QUOTED PASSAGE |
■ ■ ■
# Low Motivation Factor



## drevilstein (Sep 17, 2013)

I have a notebook full of ideas but I'm having trouble getting motivated and started this year. Anyone else feeling this?


----------



## Haunted Spider (Sep 6, 2010)

yep, but it might be because I can't go to the state park and set up or throw my Halloween party due to a little one being born about the first week of October. That always seems to dampen spirits a bit. 

Also currently blame the weather as rain always gets you down. Just head over to the OMG clock is ticking page and try some shock factor on days left to get your blood moving.


----------



## spinwitch (Jun 14, 2009)

I totally re-organized and cleaned my workroom so as to be ready when inspiration hits. So far, I'm still waiting . . . . .


----------



## Bone Dancer (Oct 7, 2005)

drevilstein said:


> I have a notebook full of ideas but I'm having trouble getting motivated and started this year. Anyone else feeling this?


Hang in there, having some down time is good, lets the brain rest a bit. Maybe look through any Halloween catalogs, the how-to thread in the forum, or maybe someones blog. If you really need to, do some little project that may be part of a larger one, make some eyes or hands for example. Above all, do not turn Halloween into a job, it kills the fun.


----------



## RoxyBlue (Oct 6, 2008)

I think Bone Dancer's suggestion about doing a small project to get the juices flowing is a good one. Sometimes the motivation is lacking because you're looking at how much you think needs to be done and it's a little overwhelming. Take a look at the notebook of ideas and see if there's a project or subset of a project that might require maybe a few hours to a couple days to complete.
■ ■ ■
THE INPUT |
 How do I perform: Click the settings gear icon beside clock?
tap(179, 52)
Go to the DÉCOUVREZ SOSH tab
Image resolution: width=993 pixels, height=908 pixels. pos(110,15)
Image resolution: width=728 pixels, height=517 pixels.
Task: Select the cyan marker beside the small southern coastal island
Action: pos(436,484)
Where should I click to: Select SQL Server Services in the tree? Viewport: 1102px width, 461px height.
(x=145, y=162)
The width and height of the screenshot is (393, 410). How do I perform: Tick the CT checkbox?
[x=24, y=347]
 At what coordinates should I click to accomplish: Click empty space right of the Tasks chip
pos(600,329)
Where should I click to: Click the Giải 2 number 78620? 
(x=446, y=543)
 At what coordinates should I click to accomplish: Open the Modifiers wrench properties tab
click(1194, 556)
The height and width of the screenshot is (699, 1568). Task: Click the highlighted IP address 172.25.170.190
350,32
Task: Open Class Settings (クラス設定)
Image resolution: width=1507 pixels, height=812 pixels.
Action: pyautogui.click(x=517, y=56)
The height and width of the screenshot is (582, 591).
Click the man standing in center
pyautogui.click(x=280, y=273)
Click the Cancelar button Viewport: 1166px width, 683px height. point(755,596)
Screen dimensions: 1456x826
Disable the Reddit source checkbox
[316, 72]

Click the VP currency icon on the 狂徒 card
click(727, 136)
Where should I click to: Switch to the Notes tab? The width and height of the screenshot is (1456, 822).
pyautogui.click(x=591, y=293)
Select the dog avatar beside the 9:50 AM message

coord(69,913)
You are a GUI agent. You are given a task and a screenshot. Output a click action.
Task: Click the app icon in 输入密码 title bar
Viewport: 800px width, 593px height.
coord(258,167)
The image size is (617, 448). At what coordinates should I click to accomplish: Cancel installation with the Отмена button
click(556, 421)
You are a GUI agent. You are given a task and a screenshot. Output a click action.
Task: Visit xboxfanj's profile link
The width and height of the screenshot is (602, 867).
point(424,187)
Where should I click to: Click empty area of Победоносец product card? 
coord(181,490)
■ ■ ■
TASK SET |
A - Output the lines of the records as a numbered list, starting at the line that contains "The height and width of the screenshot is (699, 1568)." and ending at the line that contains "coord(69,913)". Skip blank lines.
B - Write what comes next in the forum thread about low motivation for Halloween projects, picking up where it stops.
The records are unrelated to the thread.

RESPONSES TO THE EXERCISE |
A -
1. The height and width of the screenshot is (699, 1568). Task: Click the highlighted IP address 172.25.170.190
2. 350,32
3. Task: Open Class Settings (クラス設定)
4. Image resolution: width=1507 pixels, height=812 pixels.
5. Action: pyautogui.click(x=517, y=56)
6. The height and width of the screenshot is (582, 591).
7. Click the man standing in center
8. pyautogui.click(x=280, y=273)
9. Click the Cancelar button Viewport: 1166px width, 683px height. point(755,596)
10. Screen dimensions: 1456x826
11. Disable the Reddit source checkbox
12. [316, 72]
13. Click the VP currency icon on the 狂徒 card
14. click(727, 136)
15. Where should I click to: Switch to the Notes tab? The width and height of the screenshot is (1456, 822).
16. pyautogui.click(x=591, y=293)
17. Select the dog avatar beside the 9:50 AM message
18. coord(69,913)

B -
----------



## Hairazor (Mar 13, 2012)

A nice $20 prop challenge might be just the ticket to recharge our batteries, just saying


----------



## Pumpkin5 (Aug 8, 2010)

Hairazor said:


> A nice $20 prop challenge might be just the ticket to recharge our batteries, just saying


^:jol:I'm with Jan. The prop challenge usually jumps starts many, many Halloween souls. Busy minds, makes busy fingers which equals busy prop makers....just saying....


----------



## matrixmom (Aug 20, 2011)

Hate to pop everyones bubble, but I finished my plague doctor mask and really haven't done much else since then, Coffin Im building is in pieces in garage. And the heat in FL is back, and that won't help matters much. So we can all woe together. Except for P5. She a thousand miles a minute this year...and by the looks of it, her haunt will be the one to envy this year!


----------



## Pumpkin5 (Aug 8, 2010)

matrixmom said:


> Hate to pop everyones bubble, but I finished my plague doctor mask and really haven't done much else since then, Coffin Im building is in pieces in garage. And the heat in FL is back, and that won't help matters much. So we can all woe together. Except for P5. She a thousand miles a minute this year...and by the looks of it, her haunt will be the one to envy this year!


:jol:From your lips to Halloween's ears! I have so much to do, so much....and I keep thinking up new ideas, or seeing them on Pinterest.... Thanks for your kind words though. I don't think my haunt is going to be that great this year, but it is going to be a whole new look for me. Little by little I think it will grow into something great though. And I have had TONS of help from Bobzilla, he has done more for my 2015 haunt this year than even me. I'm trying to catch up though, he just goes fast forward on everything. With Robert's help, I got my first projector last week, so that is going to be a great addition to the cemetery this year. And I just bought Mr. Chicken's tombstone projection yesterday, it is going to wow the crap out of people this year.


----------



## Sawtooth Jack (Apr 9, 2011)

So true. Haven't even been on the forums much until recently, although getting out here has given me a jump-start and I'm finally putting a couple of projects in motion!


----------



## Fiend4Halloween (Aug 28, 2008)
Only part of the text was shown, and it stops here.